__DATA FOR THIS TASK__
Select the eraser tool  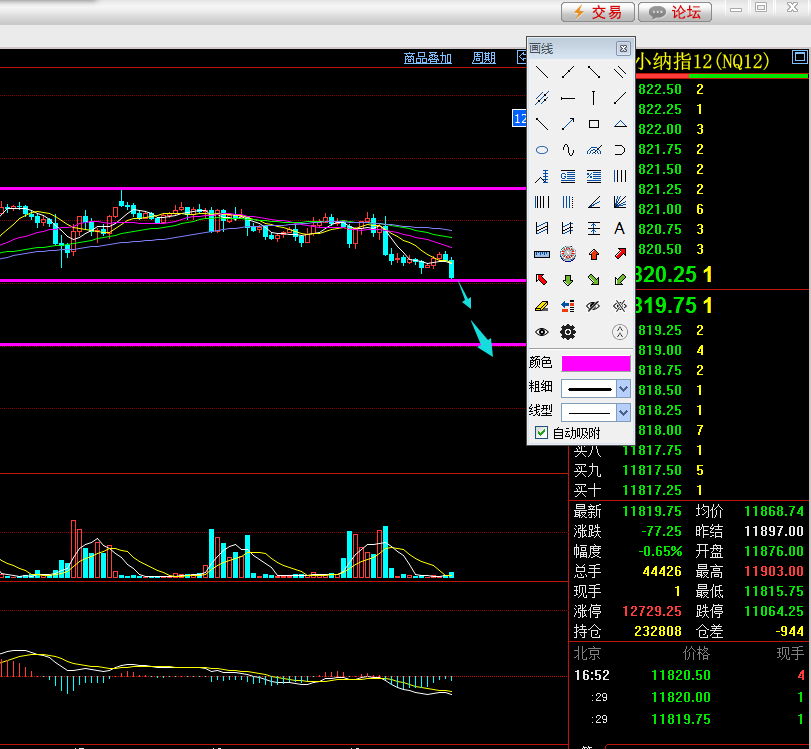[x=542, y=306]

...

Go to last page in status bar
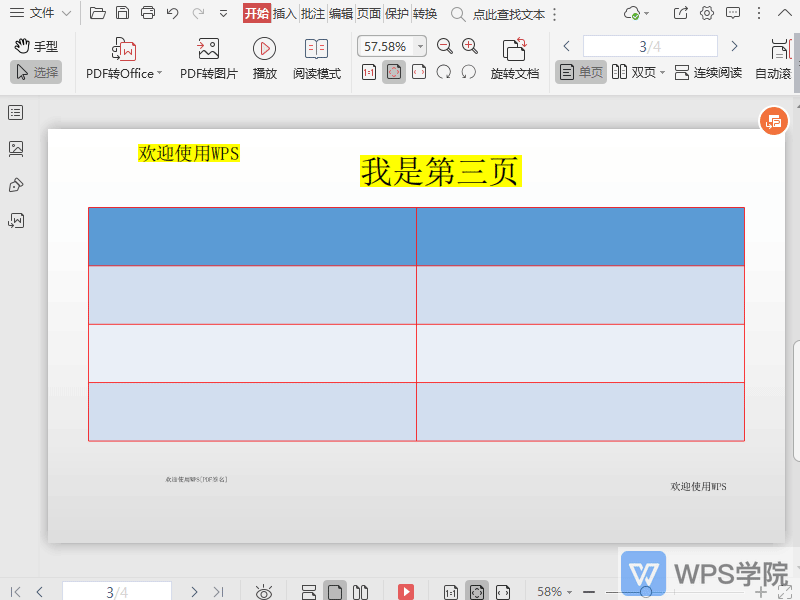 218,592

--

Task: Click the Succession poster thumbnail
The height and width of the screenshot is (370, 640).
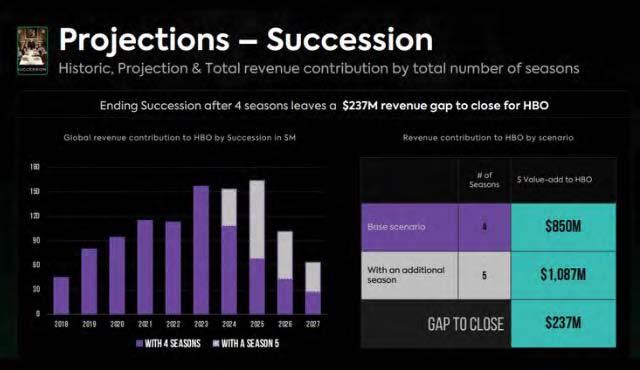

__WHAT THE TASK ASKS__
Express everything in the records from the line containing "Task: Click the Succession poster thumbnail" down to the line containing "The height and", both of those lines included, as a JSON list of strings with one string per line and any blank lines skipped.

__SOLVED PROBLEM__
[
  "Task: Click the Succession poster thumbnail",
  "The height and width of the screenshot is (370, 640)."
]